Dieser Kurzfilm greift ein schon seit vielen Jahren hochbrisantes Thema auf. Viele junge Powergamer verbringen bis zu 16h am Tag vor dem PC und zocken Games wie Counterstrike, World of Warcraft, The Sims Online... Spätestens seit den Attentaten von Erfurt oder Colombine ist eine Verbindung zwischen spielerischer und tatsächlicher Gewalt allgemein anerkannt. Umstritten ist jedoch, ob und inwieweit die Einsichts- und Kontrollfähigkeit des Einzelnen hierunter zu leiden hat. Die Theorie, es entstünde eine gewisse Distanz zur Realität und es ändere sich in den meisten Fällen auch der Lebensstil der betreffenden Personen, ist hierbei - im Gegensatz zu "Der Powergamer verwirke seine Gewaltpfantasien lediglich am Computer und sei in Realität dann ausgepowered!" - scheint dabei klar im Vormarsch zu sein.
Vier Medientechnikstudenten der Hochschule Mittweida haben das Thema mit ihrem Kurzfilmdebut "The Striker" aufgegriffen und ... zwar keiner Lösung zuführen ... aber immerhin mal wieder ein Stückchen mehr in den Focus der Öffentlichkeit rücken können. Ihr Werk hat in dem ein oder anderen Forum eine heiße Debatte hervorgerufen. Nach Auffassung der Filmbrunch-Crew hätte diese jedoch durch ein klareres Beziehen einer Stellung verhindert werden können.
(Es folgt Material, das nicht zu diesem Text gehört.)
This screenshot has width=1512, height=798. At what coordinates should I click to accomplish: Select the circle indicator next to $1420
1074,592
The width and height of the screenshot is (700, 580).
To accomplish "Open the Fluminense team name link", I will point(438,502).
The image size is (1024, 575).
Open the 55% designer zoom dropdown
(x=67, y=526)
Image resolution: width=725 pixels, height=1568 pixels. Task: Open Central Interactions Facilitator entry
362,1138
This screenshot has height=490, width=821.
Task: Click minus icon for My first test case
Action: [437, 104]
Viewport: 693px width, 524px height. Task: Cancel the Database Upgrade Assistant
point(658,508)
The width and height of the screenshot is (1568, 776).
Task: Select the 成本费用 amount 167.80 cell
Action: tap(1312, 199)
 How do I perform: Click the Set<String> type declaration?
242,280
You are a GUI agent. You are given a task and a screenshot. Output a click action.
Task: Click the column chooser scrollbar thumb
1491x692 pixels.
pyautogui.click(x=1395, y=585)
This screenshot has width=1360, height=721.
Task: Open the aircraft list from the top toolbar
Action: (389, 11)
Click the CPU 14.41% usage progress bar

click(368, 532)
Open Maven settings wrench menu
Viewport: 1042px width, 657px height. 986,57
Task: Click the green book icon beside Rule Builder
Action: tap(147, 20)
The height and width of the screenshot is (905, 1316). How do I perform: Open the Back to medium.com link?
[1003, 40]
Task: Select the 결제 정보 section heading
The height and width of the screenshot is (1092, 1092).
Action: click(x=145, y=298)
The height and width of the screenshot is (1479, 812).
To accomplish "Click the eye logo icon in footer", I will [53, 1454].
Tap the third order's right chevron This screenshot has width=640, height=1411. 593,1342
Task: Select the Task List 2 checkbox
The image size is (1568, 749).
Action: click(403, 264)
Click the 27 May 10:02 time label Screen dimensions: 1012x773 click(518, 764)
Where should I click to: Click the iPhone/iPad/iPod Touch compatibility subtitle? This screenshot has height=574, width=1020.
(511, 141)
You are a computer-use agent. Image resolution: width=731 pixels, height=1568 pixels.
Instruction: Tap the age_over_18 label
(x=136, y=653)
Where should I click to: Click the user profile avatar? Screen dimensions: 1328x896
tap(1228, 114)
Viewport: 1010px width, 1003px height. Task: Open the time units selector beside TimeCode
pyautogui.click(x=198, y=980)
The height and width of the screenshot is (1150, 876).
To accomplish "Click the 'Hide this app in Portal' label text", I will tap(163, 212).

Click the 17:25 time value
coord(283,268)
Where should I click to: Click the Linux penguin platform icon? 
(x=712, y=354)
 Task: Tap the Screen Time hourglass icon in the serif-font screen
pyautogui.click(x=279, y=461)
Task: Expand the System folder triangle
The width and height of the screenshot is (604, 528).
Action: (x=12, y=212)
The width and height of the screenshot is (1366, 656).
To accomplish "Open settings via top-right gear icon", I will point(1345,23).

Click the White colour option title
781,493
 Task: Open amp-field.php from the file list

Wir wollen jedoch keine Vorab-Zensur betreiben.
Zu sehen und kritisch betrachten gibt es den Film deshalb am 2.3.2008 zum Filmbrunch-Thema „Untaten“.
Kamera: Maik Viertel
Darsteller: Christian Riegert (Zocker) Andreas Zengler (Amokläufer)
Regie: Martin Lechtschewski Prädikat: Für ein Debut schon recht beeindruckend!